Some families were not even given these last mementos. As a result, they were thrown into further uncertainty and, after 30 years, some, particularly elderly mothers, still struggle to believe that their loved ones are indeed dead.
Ezzat Habibnejad described how her mother-in-law remains in agony and disbelief that her son Mehdi Gharaiee is dead:
“The authorities gave us nothing, absolutely nothing… Sadly, 30 years on, my mother-in-law is still waiting for Mehdi to come back. Sometimes, when the phone or the doorbell rings, she jumps for it saying it might be Mehdi… She struggles to accept that Mehdi is dead and says, if he had died, they would have returned his body or his belongings.”

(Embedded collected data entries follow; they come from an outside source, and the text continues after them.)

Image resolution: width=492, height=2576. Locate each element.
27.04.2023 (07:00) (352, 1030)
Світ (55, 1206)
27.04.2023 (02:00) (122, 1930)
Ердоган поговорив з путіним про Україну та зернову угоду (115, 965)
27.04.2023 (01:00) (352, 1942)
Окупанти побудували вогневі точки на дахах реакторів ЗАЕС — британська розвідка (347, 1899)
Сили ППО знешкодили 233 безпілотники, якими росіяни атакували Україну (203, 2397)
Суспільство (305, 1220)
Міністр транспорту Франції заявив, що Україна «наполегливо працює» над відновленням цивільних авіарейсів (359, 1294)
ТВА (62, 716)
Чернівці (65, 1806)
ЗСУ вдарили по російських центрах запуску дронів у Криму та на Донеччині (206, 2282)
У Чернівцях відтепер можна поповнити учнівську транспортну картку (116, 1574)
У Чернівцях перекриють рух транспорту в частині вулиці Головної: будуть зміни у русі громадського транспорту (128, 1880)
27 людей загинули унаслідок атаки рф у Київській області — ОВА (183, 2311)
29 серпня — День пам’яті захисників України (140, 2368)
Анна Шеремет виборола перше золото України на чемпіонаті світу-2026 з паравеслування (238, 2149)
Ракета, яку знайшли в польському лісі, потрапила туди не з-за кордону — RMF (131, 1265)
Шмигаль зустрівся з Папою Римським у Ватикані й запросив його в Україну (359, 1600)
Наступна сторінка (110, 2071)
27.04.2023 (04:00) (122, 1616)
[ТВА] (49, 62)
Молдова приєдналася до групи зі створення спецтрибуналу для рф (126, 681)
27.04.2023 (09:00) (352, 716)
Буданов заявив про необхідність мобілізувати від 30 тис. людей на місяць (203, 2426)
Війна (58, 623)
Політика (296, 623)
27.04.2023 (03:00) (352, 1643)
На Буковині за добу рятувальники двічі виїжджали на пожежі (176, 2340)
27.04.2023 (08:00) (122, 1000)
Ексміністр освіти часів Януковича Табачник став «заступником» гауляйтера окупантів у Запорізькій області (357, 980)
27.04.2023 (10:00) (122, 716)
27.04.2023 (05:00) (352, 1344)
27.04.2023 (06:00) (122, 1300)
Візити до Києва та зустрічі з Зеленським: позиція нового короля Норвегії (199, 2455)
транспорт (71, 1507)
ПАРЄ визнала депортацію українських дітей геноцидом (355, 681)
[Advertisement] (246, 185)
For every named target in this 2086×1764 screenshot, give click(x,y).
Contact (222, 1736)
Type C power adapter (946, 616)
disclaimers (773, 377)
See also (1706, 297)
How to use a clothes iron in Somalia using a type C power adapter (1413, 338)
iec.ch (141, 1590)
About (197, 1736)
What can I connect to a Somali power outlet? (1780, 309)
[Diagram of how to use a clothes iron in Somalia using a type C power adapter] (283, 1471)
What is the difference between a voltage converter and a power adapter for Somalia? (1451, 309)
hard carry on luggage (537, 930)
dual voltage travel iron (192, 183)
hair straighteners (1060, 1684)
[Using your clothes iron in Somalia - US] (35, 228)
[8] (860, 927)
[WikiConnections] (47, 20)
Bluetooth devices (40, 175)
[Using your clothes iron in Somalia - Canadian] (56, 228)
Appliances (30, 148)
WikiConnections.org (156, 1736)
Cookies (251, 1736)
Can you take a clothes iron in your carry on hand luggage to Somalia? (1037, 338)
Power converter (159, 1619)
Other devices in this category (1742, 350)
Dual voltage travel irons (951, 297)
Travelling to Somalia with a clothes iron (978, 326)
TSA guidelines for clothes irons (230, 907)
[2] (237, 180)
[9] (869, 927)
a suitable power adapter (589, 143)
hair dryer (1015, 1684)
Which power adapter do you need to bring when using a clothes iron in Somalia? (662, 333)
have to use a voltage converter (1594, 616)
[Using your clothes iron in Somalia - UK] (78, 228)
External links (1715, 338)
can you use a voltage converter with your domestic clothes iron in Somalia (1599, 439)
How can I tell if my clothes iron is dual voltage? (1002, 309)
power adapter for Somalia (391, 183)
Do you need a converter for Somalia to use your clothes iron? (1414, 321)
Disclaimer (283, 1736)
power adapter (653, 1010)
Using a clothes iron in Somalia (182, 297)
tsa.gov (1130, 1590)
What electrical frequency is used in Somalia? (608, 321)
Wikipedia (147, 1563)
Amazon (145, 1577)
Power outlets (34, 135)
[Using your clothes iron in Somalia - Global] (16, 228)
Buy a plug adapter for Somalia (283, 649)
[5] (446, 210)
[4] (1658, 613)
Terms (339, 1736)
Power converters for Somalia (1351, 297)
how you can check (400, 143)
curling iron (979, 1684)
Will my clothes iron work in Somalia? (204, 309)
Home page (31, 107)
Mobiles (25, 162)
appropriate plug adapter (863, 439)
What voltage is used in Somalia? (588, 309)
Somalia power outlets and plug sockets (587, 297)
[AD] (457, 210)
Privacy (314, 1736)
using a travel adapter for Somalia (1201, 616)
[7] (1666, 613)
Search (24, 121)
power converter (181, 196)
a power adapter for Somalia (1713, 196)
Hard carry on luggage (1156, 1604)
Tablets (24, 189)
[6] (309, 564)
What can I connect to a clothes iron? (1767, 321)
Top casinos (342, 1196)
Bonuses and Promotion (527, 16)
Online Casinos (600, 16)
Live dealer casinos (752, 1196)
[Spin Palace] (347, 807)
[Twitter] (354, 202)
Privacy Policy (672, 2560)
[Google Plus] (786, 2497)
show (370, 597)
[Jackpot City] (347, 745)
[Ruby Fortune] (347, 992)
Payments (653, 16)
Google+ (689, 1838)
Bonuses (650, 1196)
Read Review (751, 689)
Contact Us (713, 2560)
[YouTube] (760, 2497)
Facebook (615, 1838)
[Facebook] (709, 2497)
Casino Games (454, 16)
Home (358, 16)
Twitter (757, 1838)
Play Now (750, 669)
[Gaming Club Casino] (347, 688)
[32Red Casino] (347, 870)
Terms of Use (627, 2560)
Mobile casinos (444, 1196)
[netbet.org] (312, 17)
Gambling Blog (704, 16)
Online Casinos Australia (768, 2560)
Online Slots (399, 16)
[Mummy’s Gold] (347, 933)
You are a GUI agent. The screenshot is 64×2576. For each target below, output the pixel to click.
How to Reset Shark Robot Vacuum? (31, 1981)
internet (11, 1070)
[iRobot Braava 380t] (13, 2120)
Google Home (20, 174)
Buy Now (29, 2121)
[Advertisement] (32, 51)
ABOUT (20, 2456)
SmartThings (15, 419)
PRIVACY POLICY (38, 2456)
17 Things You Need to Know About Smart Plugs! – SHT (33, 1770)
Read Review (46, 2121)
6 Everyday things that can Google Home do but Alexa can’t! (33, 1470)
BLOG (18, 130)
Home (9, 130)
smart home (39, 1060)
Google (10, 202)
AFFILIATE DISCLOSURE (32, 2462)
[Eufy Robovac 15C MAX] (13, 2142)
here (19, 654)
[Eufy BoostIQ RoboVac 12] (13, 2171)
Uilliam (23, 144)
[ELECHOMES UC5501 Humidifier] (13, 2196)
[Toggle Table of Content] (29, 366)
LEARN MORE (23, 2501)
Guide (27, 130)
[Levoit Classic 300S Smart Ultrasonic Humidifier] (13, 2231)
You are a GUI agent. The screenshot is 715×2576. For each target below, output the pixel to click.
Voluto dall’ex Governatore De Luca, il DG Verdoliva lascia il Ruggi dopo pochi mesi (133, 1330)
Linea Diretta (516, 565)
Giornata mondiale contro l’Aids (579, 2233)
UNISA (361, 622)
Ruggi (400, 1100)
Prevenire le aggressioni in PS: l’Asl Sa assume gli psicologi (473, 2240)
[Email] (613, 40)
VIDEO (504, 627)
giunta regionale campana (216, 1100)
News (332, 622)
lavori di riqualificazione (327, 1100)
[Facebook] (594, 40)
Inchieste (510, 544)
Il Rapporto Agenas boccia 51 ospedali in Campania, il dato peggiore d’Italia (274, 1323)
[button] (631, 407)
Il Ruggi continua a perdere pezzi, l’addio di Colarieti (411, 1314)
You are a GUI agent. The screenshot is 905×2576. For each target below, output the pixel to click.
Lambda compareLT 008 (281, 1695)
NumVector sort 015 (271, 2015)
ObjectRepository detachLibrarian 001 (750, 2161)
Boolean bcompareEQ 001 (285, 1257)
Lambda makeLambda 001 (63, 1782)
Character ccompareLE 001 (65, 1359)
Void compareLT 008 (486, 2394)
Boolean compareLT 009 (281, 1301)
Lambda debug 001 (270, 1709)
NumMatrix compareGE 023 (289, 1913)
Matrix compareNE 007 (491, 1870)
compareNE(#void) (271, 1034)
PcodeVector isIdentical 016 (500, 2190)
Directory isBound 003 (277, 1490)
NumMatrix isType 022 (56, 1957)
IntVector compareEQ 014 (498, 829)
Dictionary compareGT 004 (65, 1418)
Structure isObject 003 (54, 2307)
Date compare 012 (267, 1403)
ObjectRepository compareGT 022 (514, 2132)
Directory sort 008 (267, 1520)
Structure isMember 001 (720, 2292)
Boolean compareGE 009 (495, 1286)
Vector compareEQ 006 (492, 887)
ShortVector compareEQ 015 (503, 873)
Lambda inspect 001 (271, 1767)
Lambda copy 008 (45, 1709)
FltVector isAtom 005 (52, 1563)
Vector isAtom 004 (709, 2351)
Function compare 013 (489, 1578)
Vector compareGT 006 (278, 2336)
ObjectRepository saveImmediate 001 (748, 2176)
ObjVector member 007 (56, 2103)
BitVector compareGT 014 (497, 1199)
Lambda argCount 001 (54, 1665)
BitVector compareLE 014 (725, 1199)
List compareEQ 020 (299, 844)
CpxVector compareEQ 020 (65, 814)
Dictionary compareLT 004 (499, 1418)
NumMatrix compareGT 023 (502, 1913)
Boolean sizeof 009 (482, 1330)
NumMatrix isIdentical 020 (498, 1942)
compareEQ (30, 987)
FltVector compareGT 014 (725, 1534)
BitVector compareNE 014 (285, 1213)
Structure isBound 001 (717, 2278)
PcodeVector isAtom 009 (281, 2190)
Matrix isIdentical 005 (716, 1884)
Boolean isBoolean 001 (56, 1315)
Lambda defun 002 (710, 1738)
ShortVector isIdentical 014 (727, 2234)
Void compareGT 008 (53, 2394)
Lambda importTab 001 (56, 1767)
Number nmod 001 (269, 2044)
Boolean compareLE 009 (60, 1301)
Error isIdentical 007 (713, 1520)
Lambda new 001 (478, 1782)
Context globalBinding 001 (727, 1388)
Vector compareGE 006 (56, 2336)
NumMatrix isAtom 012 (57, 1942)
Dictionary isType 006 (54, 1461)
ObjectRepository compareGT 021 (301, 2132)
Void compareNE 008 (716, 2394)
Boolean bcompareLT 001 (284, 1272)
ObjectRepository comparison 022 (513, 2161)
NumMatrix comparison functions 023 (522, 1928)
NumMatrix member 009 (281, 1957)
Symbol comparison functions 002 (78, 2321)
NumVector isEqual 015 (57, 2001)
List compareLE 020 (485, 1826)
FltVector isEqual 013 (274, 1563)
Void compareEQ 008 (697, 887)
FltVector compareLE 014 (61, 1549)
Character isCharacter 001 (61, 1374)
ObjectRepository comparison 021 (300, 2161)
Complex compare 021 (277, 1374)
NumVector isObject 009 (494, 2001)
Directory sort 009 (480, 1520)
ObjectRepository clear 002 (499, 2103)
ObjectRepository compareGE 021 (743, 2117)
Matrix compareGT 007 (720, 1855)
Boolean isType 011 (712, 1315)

Some families were given misinformation or contradictory information and led to believe that their loves ones were alive. They only learned the truth later from former prisoners or informal government contacts.
Hiding The Bodies
The Iranian authorities did not return the bodies of any of the victims to families. They also refused to tell most families where the bodies were buried.
Amnesty International knows of only five cities where the authorities ultimately told some families verbally that their loved ones were buried in mass graves and revealed their locations. However, publicly and officially, they have never acknowledged these mass grave sites.
In at least seven other cities, the authorities gave a few families the location of individual graves, but many fear that the authorities may have deceived them and that these graves may be empty.
In the rest of the country, families have either remained in the dark about the whereabouts of their loved one’s remains or learnt, through informal contact with officials, cemetery workers or locals, about their burial in confirmed or suspected mass grave sites.
Thirty years on, the Iranian authorities have yet to acknowledge the existence of any mass graves in the country, let alone allow families to request exhumations and search for bodies. They keep the location of victims’ remains a secret and are destroying suspected or confirmed mass grave sites by bulldozing and constructing new burial plots, buildings or roads over them.
How The Mass Killings Happened
Between late July and September 1988, the Iranian authorities carried out coordinated extrajudicial killings intended to eliminate all political opposition. Across the country, groups of prisoners were collected from their cells and brought before “death commissions” involving judicial, prosecution and intelligence officials.
The prisoners were asked if they were prepared to express repentance for their past political beliefs and activities and denounce their political groups. In some cases, they were also asked if they were prepared to execute or inflict harm on fellow dissidents.
Many prisoners did not realize that their answers to these arbitrary and cruel questions could make the difference between life and death. Some thought they were appearing before a pardon committee. Most were hanged or shot by firing squad after giving answers deemed “incorrect”.
Across the country, the victims were primarily supporters of the People’s Mojahedin Organization of Iran (PMOI), both men and women.
In Tehran province, hundreds of men affiliated with leftist opposition groups were also executed. Their interrogations appeared more like a religious inquisition. They were asked: Are you a Muslim? Do you pray? Did your father pray and read the Qur’an?
Those who identified as non-believers and said their fathers prayed were condemned to death for deserting Islam. Others were spared the death penalty, but were ordered to be flogged until they agreed to pray.
Leftist women were asked similar questions. In their case, the “incorrect” answer led to five lashes every prayer time (that is, 25 lashes a day) until they agreed to pray regularly or die under torture.